北陸の人 --- 高岡銅器は素晴らしい!高岡市美術館や博物館には、ほれぼれするような鋳物があります。高岡銅器の中心は高岡市の金屋町ですがねっとこ金屋というホームページがあります。また能登にある中居鋳物館にも行ってみたい。

東海の人 --- 現代の鋳物の巨大生産地。トヨタ博物館の中は鋳物だらけなんです。歴史と伝統のある三重県の桑名に小さな博物館があります。その名も久波奈江戸新撰館はどうでしょうか。

近畿の人 ---  地元の枚方市立旧田中家鋳物民俗資料館、そして日本の鋳物師発祥の地にある堺市立みはら歴史博物館で日本鋳物の歴史を是非チェックしてください。また京都では、大西清右衛門美術館で茶釜の名作の鋳物が見れます。
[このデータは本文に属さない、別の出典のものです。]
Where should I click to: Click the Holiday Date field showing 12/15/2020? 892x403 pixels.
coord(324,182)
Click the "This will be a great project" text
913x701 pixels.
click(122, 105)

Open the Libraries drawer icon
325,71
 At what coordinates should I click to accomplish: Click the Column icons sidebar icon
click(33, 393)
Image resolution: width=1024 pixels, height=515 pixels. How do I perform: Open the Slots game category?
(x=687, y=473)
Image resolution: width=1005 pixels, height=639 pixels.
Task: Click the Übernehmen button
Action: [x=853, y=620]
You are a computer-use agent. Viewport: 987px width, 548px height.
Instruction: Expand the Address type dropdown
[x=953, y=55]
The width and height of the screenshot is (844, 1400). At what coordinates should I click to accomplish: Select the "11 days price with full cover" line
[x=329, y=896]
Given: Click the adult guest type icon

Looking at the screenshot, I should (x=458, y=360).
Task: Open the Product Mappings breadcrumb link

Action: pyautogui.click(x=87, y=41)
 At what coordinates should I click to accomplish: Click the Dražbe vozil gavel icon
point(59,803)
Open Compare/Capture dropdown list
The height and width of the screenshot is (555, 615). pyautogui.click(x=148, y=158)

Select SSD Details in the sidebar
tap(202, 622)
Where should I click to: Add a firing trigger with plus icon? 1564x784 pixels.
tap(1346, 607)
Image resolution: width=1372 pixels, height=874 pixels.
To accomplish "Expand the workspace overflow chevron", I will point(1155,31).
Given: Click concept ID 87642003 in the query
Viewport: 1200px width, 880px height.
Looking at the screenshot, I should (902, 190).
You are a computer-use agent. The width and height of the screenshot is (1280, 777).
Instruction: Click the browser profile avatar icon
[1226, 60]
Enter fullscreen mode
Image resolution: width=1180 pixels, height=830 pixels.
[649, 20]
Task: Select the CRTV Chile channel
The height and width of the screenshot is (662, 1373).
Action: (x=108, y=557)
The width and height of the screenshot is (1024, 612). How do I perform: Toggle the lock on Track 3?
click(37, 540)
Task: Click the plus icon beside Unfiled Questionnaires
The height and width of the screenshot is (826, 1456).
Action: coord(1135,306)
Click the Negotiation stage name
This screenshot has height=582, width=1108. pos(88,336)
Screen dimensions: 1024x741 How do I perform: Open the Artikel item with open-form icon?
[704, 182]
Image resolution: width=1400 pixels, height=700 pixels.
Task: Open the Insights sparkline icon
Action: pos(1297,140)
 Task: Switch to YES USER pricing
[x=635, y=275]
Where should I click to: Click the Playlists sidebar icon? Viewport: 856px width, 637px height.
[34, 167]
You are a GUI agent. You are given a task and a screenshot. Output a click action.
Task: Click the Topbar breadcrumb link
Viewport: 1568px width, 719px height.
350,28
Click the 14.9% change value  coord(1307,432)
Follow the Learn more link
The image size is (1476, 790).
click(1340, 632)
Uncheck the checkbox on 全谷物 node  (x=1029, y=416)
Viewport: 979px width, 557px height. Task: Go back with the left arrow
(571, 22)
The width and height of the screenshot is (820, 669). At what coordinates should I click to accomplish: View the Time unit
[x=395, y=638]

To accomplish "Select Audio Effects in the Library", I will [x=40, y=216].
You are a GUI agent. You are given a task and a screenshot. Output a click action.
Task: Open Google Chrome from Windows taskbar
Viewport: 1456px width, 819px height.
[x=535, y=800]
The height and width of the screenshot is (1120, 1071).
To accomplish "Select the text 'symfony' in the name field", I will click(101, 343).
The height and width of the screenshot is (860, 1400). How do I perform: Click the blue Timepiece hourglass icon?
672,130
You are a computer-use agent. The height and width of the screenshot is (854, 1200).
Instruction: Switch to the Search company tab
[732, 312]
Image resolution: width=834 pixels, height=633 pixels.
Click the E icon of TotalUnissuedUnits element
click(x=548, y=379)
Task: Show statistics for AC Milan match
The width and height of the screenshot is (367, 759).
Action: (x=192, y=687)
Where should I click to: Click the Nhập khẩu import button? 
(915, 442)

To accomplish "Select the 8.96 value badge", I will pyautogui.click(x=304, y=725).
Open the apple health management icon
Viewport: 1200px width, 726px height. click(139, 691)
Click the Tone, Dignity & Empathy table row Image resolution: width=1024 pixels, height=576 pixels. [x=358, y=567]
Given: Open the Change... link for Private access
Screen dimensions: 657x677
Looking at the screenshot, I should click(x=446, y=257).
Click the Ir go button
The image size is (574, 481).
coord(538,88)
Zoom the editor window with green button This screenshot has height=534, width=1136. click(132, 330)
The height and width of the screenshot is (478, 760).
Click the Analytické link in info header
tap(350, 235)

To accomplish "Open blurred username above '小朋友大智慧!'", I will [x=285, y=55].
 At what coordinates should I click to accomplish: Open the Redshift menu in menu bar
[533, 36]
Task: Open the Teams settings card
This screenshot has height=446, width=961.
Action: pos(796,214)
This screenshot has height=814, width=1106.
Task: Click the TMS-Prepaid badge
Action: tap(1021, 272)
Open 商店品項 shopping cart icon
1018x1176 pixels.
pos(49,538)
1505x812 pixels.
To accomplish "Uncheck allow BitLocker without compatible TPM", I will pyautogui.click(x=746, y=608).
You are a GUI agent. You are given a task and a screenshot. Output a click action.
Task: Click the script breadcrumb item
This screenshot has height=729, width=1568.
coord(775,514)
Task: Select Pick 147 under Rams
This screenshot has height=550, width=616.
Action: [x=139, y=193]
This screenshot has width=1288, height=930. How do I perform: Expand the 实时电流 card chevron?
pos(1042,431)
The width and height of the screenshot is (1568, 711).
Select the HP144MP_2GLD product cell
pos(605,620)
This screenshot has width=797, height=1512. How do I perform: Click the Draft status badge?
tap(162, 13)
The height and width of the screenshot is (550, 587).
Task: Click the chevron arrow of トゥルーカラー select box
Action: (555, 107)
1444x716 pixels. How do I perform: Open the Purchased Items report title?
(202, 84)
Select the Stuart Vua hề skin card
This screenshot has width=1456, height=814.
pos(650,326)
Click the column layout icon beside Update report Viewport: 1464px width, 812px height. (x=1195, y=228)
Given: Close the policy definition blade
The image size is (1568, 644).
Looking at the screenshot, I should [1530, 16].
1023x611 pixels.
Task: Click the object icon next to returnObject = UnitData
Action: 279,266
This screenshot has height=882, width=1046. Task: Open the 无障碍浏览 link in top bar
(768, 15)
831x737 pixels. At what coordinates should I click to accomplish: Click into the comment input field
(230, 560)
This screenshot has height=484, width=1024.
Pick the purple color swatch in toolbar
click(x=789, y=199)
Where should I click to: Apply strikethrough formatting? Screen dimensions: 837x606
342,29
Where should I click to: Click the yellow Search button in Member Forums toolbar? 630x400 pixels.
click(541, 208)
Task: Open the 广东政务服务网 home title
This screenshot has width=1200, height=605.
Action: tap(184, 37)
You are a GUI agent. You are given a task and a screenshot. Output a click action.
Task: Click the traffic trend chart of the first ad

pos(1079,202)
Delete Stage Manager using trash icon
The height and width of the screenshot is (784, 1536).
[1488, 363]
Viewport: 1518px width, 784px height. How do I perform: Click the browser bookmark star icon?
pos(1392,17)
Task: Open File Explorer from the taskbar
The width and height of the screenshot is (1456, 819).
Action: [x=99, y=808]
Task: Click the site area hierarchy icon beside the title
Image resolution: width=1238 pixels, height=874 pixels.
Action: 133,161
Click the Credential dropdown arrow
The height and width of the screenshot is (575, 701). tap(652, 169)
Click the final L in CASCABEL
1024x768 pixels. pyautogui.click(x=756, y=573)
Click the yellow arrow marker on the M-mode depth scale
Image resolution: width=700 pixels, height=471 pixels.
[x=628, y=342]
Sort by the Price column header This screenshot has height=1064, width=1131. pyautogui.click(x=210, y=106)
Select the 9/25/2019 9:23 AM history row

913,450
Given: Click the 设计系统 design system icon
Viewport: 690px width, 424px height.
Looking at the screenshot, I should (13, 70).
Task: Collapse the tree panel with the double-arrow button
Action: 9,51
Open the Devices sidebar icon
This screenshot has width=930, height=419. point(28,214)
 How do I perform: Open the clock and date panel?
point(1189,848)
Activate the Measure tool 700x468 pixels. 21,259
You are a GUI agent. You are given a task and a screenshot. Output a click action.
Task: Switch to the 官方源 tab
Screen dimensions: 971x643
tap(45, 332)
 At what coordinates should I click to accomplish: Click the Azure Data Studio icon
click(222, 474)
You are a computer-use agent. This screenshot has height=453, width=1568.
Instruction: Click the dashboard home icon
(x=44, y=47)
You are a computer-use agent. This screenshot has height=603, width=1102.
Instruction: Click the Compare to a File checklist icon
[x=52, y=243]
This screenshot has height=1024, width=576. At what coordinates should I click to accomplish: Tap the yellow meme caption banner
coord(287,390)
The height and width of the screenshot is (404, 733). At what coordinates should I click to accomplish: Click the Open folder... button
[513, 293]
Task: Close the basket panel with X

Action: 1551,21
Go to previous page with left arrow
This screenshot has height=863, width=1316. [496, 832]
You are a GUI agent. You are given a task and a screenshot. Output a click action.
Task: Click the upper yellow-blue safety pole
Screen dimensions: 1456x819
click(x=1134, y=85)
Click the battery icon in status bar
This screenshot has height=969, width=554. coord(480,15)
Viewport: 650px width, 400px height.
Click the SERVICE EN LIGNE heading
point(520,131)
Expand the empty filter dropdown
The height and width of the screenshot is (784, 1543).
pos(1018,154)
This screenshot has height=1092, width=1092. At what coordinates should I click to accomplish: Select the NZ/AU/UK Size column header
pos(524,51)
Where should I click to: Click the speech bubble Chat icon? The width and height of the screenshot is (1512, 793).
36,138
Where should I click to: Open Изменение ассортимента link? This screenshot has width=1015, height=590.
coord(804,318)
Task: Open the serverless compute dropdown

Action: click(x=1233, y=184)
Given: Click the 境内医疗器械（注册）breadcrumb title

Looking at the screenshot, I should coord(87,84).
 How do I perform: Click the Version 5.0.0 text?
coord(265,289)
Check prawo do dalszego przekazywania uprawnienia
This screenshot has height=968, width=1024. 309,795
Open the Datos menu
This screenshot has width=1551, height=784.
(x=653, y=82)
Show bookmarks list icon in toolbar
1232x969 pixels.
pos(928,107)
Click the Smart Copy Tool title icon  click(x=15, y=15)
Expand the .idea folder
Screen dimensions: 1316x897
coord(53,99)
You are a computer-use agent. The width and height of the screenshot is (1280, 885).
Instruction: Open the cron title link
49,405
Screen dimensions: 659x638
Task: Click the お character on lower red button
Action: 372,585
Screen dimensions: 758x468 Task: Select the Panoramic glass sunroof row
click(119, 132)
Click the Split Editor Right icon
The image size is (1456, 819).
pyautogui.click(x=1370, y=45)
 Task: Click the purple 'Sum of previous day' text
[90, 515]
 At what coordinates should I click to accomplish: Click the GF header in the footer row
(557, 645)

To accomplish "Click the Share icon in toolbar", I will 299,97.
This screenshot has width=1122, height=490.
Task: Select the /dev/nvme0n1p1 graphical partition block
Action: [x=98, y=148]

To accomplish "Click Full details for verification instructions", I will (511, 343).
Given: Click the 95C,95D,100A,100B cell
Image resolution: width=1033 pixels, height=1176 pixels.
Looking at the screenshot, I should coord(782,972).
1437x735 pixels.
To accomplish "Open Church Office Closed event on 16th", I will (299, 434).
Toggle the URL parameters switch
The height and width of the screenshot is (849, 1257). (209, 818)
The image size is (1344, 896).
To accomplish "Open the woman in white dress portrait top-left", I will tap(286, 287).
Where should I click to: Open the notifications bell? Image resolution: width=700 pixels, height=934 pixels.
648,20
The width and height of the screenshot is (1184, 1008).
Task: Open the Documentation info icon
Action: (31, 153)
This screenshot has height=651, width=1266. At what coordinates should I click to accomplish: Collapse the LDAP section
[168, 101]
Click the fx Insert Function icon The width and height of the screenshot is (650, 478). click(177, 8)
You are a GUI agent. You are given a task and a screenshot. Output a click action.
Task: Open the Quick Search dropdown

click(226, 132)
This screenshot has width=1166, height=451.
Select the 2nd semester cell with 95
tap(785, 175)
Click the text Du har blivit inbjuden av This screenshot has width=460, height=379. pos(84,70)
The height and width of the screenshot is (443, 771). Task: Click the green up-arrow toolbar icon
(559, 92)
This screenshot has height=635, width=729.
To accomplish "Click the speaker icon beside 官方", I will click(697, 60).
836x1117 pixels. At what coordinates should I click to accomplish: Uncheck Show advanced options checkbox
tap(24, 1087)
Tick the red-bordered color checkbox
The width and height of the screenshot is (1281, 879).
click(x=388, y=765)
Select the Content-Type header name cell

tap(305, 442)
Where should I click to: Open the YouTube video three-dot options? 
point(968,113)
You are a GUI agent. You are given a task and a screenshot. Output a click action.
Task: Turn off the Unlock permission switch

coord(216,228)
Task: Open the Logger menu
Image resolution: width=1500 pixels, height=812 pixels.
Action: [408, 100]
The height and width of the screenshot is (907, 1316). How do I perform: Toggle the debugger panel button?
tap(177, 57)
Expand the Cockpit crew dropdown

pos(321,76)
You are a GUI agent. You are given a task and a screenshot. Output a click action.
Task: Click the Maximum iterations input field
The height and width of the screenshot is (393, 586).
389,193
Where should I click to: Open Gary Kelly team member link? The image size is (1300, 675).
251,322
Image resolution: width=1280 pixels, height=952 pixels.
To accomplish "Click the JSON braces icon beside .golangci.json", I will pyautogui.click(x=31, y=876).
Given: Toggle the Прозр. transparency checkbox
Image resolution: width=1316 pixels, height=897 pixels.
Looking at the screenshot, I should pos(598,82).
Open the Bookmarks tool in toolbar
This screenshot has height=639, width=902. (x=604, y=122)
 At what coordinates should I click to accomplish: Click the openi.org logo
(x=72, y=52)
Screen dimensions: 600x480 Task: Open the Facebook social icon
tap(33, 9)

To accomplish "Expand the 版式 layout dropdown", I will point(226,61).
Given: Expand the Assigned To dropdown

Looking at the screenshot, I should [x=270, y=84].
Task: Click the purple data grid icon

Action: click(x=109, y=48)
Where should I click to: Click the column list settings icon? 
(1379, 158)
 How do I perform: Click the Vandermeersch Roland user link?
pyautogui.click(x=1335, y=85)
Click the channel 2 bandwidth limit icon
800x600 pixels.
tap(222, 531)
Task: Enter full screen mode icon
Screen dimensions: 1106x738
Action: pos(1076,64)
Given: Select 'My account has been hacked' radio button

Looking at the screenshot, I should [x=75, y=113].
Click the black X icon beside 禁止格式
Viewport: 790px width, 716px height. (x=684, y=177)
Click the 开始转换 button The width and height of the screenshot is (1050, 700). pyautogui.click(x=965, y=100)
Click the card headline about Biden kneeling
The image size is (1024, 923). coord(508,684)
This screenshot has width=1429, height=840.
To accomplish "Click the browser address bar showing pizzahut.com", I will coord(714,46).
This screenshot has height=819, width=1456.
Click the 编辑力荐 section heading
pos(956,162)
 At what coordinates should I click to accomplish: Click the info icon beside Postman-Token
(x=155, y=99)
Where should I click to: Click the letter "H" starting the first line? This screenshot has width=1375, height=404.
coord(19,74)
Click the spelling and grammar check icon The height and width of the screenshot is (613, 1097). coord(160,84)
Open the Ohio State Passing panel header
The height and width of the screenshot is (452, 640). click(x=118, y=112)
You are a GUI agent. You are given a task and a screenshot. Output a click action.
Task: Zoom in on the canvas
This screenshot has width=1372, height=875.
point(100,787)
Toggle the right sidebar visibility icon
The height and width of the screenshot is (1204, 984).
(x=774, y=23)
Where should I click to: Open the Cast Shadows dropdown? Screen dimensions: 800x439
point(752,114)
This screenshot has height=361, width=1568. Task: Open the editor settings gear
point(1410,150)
中国・四国の人 --- 五右衛門風呂で全国展開したのが広島の鋳物。残念ながら博物館はチェックできませんでした。
また、山陰の境港にある水木しげるロードには、ブロンズの鋳物の妖怪がいるよ。

九州の人 --- 日立金属 九州工場の中に、鋳物記念館なるものがあるそうな。
           今度、チェックしに行きますね。誰か情報ください。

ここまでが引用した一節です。